Fred Gale, senior economist, and James Hansen, agricultural economist, both with USDA’s Economic Research Service, state in their report, “China in the Next Decade: Rising Meat Demand and Growing Imports of Feed,” that China is expected to account for 40 percent of the rise in global corn trade over the coming decade, and USDA anticipates that the rapid growth will make China the leading importer of corn by 2023/24.
The rising standards of living in China have given some of the 1.35 billion people a taste for meat. For centuries, 90 percent of their calorie intake was from carbohydrates like rice, wheat, millet, beans and tubers. Now they want a little more pork in their Chinese dumplings. On the small farms, livestock were fed crop residues, biomass and waste products, but large-scale livestock production means using grains for feed.

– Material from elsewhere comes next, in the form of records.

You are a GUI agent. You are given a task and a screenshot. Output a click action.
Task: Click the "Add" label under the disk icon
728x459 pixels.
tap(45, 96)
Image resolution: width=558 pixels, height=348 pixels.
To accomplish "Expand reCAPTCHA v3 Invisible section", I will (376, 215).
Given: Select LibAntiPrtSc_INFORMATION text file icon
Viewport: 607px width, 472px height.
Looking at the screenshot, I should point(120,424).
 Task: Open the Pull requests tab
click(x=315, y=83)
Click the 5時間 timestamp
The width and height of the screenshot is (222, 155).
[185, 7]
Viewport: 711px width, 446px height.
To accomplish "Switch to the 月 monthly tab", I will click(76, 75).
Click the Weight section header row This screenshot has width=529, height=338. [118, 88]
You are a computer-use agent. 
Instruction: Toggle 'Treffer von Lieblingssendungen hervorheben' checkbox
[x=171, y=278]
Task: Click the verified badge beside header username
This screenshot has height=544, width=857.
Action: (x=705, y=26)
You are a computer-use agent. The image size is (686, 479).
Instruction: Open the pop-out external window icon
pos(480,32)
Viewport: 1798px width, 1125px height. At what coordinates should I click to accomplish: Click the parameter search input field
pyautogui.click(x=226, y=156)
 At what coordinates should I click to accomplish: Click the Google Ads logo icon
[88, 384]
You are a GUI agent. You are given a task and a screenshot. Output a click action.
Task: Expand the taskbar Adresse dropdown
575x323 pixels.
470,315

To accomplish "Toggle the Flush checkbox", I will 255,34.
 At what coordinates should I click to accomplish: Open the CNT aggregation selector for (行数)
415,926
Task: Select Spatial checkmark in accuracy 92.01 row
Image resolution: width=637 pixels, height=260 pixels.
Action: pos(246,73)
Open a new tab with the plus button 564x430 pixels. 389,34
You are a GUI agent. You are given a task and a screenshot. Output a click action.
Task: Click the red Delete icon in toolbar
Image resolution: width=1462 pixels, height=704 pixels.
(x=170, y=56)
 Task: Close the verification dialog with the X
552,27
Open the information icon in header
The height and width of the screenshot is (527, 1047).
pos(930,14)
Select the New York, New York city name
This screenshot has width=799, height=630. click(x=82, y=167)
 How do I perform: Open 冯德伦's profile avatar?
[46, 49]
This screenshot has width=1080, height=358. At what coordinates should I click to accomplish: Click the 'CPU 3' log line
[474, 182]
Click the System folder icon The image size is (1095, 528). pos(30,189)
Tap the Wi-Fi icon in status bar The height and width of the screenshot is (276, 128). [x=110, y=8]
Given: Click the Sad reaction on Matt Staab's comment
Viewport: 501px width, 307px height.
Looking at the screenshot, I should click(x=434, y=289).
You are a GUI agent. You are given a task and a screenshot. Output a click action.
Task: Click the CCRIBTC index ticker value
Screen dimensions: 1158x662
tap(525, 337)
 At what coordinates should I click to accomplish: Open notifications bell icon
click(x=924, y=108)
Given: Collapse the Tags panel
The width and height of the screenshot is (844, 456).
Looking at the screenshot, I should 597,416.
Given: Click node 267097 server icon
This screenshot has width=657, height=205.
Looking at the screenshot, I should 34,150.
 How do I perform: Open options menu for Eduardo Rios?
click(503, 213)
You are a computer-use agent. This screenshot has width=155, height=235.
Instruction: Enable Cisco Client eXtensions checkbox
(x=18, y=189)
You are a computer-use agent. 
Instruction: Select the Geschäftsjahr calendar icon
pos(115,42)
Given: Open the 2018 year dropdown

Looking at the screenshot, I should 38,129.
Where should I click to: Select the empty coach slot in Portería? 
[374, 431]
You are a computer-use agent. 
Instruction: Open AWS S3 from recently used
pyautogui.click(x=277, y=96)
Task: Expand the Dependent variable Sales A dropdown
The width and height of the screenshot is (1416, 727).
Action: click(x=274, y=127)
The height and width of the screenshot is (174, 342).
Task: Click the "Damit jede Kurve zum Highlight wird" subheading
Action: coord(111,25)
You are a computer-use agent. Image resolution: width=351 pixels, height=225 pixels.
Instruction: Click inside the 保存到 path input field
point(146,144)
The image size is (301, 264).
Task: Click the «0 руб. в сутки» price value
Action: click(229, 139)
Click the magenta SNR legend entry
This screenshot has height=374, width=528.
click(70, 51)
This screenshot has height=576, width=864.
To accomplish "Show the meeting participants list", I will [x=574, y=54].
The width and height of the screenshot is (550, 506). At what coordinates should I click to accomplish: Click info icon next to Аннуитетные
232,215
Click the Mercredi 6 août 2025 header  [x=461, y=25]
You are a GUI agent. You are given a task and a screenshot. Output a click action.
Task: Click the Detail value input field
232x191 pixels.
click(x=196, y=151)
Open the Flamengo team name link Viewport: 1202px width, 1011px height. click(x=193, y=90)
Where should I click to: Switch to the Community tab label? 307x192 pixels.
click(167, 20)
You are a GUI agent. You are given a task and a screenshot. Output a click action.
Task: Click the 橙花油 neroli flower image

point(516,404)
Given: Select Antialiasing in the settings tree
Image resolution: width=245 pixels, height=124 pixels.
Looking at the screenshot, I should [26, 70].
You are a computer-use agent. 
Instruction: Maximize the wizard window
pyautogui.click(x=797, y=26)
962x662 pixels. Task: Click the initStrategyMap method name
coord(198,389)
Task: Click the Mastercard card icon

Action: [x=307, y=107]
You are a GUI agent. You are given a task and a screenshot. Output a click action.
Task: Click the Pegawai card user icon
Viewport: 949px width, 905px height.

China has now become a net importer of grains. In 2013, imports of cereal grains rose to 18 million metric tons, including three million metric tons of U.S. corn and four million metric tons of distillers dried grains with solubles, a co-product of ethanol production that Chinese livestock producers use for feed. USDA anticipates that China’s soybean imports could reach 70 percent of global imports by 2023/24, and corn imports could rise to 22 million metric tons by 2023/24.
While this all sounds great for U.S. agriculture as a whole, we’ve all learned to temper our enthusiasm when something sounds too good to be true. As the authors point out, policy adjustments in China make it difficult to forecast the country’s demand for imports, and other countries will be scrambling to meet China’s growing food needs as well. Still, for a country closing in on two billion people in the next 20 years, one has to think that the U.S. corn market will be poised to benefit from China’s import needs.